In review, the basic steps of an NLP project are outlined below.
- Problem definition
- Identifying text sources
- Preprocessing and feature extraction
- Insight and recommendations
In this chapter, the problem we have defined as an example is fan engagement in social media for various teams in the National Basketball Association (NBA) using multiple common methods and marquee players (step 1 above). The methods can be applied to other types of documents yet are not an exhaustive set of approaches. However, the methods used in the chapter are useful and satisfying to explore.
Thus, in the NBA fan engagement example, our steps are as follows:
- Identifying text sources: We will focus on a collection of tweets amassed daily throughout the 2019-2020 NBA season.
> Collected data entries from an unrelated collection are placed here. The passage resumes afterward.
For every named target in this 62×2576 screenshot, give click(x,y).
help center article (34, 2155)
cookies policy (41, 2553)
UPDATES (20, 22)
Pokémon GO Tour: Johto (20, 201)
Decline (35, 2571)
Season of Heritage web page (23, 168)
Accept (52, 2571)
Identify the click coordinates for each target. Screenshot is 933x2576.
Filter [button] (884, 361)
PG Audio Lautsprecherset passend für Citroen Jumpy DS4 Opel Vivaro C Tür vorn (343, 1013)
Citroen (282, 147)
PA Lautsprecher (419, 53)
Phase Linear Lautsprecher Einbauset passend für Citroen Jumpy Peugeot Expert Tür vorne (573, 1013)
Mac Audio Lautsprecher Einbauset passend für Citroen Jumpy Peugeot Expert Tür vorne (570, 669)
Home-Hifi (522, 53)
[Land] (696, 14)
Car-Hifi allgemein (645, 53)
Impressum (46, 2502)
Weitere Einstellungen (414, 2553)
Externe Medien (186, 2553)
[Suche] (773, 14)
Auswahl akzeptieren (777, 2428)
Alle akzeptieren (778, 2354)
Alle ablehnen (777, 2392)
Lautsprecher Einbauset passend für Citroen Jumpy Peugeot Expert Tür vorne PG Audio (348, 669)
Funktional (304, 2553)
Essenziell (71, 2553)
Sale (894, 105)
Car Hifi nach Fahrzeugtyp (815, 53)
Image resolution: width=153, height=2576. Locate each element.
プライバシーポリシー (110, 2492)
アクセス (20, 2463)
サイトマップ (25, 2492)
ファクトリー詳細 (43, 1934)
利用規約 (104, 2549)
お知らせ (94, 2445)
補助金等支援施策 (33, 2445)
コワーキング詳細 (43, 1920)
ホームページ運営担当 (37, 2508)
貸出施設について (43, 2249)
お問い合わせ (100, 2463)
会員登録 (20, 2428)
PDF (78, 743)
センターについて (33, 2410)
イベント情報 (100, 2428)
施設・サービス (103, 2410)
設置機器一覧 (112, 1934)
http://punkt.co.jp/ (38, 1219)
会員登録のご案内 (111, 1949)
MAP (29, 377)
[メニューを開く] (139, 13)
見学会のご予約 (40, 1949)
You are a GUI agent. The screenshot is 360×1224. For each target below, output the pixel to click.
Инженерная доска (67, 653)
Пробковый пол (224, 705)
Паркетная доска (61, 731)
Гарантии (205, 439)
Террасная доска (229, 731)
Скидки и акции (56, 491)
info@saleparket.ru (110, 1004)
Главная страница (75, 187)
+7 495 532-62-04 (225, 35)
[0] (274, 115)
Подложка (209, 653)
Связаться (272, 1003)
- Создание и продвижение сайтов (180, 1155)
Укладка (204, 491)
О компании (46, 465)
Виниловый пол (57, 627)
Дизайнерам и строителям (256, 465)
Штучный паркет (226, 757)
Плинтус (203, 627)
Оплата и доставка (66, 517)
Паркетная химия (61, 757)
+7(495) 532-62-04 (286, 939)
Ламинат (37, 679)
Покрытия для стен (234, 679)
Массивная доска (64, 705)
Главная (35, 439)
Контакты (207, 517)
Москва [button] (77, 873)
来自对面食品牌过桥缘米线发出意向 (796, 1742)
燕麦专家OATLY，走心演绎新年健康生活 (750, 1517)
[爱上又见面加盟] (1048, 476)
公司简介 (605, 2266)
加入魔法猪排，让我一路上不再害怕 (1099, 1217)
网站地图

- Preprocessing and feature extraction: Conduct string manipulation and organization into a document term matrix to get term frequency.
- Analytics: Build visualizations such as bar charts, word clouds, and pyramid plots. Perform word associations and sentiment analysis.
- Insight and recommendations: Within the provided text, identify the most discussed teams, terms, and corresponding sentiment representing the Twitter dialogue of fans and sports professionals.